Gunakan Narkoba, Pahala Diberhentikan Sebagai Hakim

Kamis, 27 Februari 2014 — 19:00 WIB
pahalacat

JAKARTA (Pos Kota) – Majelis Kehormatan Hakim (MKH) menjatuhkan sanksi dengan memberhentikan hakim Pengadilan Tata Usaha Negara (PTUN) Bengkulu Pahala Sethya Lumbanbatu karena menggunakan narkotika. Namun, dia masih beruntung, karena masih diberi hak pensiun.

“Menjatuhkan sanksi kepada hakim terlapor, berupa pemberhentian tetap, tapi tetap diberi hak pensiun,” kata Ketua MKH Abbas Said dalam sidang MKH di gedung Mahkamah Agung (MA), Kamis (27/2).

Putusan MKH diambil secara bulat, sebab ia terbukti mengonsumsi narkotika dan sekaligus menolak pembelaannya bahwa obat itu dikonsumsi atas izin dokter. Tindakan itu dianggap melanggar peraturan bersama MA dan Komisi Yudisial (KY) tentang kode etik dan pedoman perilaku hakim, pasal 7 ayat 2 huruf b terkait hakim wajib menghindari perbuatan tercela dan pasal 11 ayat 3 huruf a tentang kode etik dan pedoman perilaku hakim.
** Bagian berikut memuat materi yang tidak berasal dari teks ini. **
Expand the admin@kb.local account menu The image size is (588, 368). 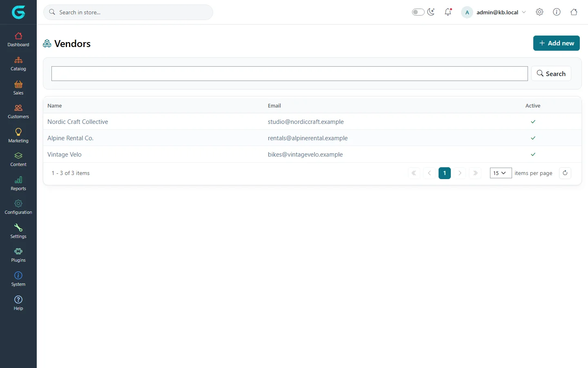click(x=494, y=12)
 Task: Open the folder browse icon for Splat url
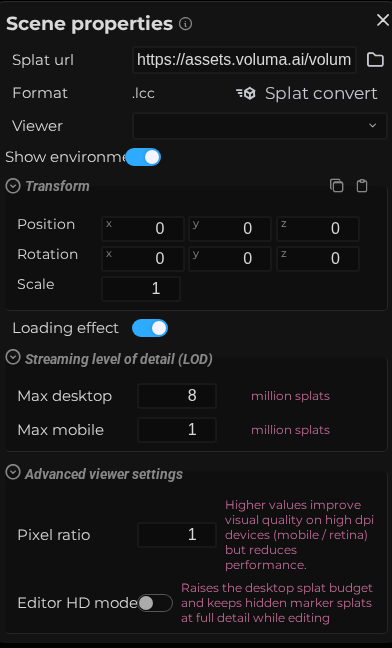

Jenis narkotika yang dikonsumsi adalah, opizolam (opium) dan termasuk narkotika golongan satu. Obat itu dikonsumsi ketika bertugas di PTUN Pekanbaru, Riau. Pahala mengaku obat itu dikonsumsi atas izin dokter. Saat itu, dia mengalami emosi tidak stabil.

DIAM MEMBISU

Pahala tertunduk lesu saat mengetahui MKH menolak pembelaannya dan tetap menjatuhkan sanksi pemecatan. Isterinya juga tak kuasa menahan tangis melihat suaminya, yang sudah bertugas 11 tahun harus menerima kenyataan pahit.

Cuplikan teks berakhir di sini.